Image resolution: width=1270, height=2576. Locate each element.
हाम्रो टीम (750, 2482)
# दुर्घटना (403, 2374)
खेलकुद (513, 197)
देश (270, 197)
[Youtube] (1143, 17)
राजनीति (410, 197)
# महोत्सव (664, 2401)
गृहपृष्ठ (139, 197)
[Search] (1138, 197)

******

What the task asks
What you write must match the records above exactly, line for line.

Exercise answer
Image resolution: width=1270, height=2576. Locate each element.
हाम्रो टीम (750, 2482)
# दुर्घटना (403, 2374)
खेलकुद (513, 197)
देश (270, 197)
[Youtube] (1143, 17)
राजनीति (410, 197)
# महोत्सव (664, 2401)
गृहपृष्ठ (139, 197)
[Search] (1138, 197)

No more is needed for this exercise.